Dan janganlah kamu mengikuti apa yang kamu tidak mengetahui pengetahuan tentangnya. Sesungguhnya, pendengaran, penglihatan dan hati, semua itu akan diminta pertanggungjawabannya. (QS. Al-Israa' 36)

Minggu, November 18, 2012

Hubungan Iman Dan Menjaga Ucapan

Barangsiapa yang beriman kepada Allah dan hari akhir, maka hendaklah ia mengatakan yang baik atau diam. (HR. Bukhari-Muslim)
Menjaga ucapan itu memang perlu. Kita tentu tidak ingin dalam hidup ini banyak masalah. Salah satu upaya yang harus dilakukan adalah senantiasa menjaga ucapan. Ucapan yang baik, akan berdampak baik pula. Sebaliknya ucapan buruk, dapat pula menimbulkan hal-hal buruk.

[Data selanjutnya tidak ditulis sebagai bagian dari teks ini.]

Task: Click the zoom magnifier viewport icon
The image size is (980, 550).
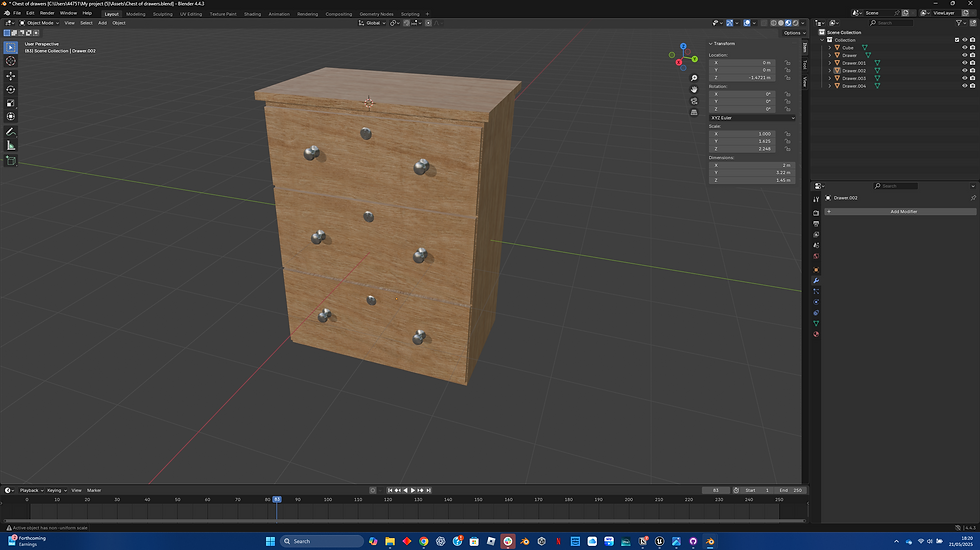Action: [x=694, y=78]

Cobalah cermati kondisi disekeliling kita. Berapa banyak masalah timbul berawal dari ucapan. Berapa banyak perselisihan terjadi karena salah paham. Kesalah-pahaman timbul dari ucapan. Kesulitan datang, dari ucapan yang tak terjaga berujung dengan penyesalan.
Yang paling banyak menjerumuskan manusia kedalam neraka adalah mulut dan kemaluan. (HR. At-Turmudzi)
Banyak juga terjadi, hubungan baik terjalin berawal dari ucapan. Saling menjaga ucapan, membuat suasana terasa nyaman. Jadi, mengeluarkan ucapan yang menimbulkan perselisihan dan permusuhan, bukanlah perilaku seorang muslim. Perilaku seorang muslim sesuai dengan tuntunan Rasulullah Shallallahu ‘alaihi wa sallam adalah mengatakan yang baik atau diam.
Satu hal mendasar yang perlu dipahami sungguh-sungguh, bahwa yang baik itu adalah baik menurut Al Qur’an dan sunnah.
KH. Abdullah Gymnastiar dalam bukunya “ Mengatasi Penyakit HatI” menceritakan tentang pentingnya menjaga lidah. Diceritakan, suatu hari ada seorang shalih diminta untuk memasak sesuatu yang enak oleh pemimpinnya. Orang itupun menuruti semua keinginan pemimpin tersebut lalu segera mengantarkan langsung kepadanya. Ternyata makanan tersebut sangat disukai pemimpinnya karena rasanya sangat nikmat. Maka pemimpin itu bertanhya kepadanya tentang bahan makanan tersebut. Orang shalih itu mengatakan bahwa makanan tersebutterbuat dari lidah.
Kemudian, pemimpin itu menyuruhnya kembali untuk membuat makanan yang tidak enak. Dia pun kembali kerumah dan mulai menyiapkan semua bahan yang dibutuhkan untuk memasak dan dengan segera mengantarkannya pada pemimpin begitu masakan itu selesai. Dan ternyata, makanan tersebut dirasakan sangat tidak enak.
Pemimpin itu lalu bertanya kembali kepada orang shalih tersebut tentang bahan makanan yang dibuatnya. Jawaban orang shalih itu sama, bahan makanan tersebut terbuat dari lidah.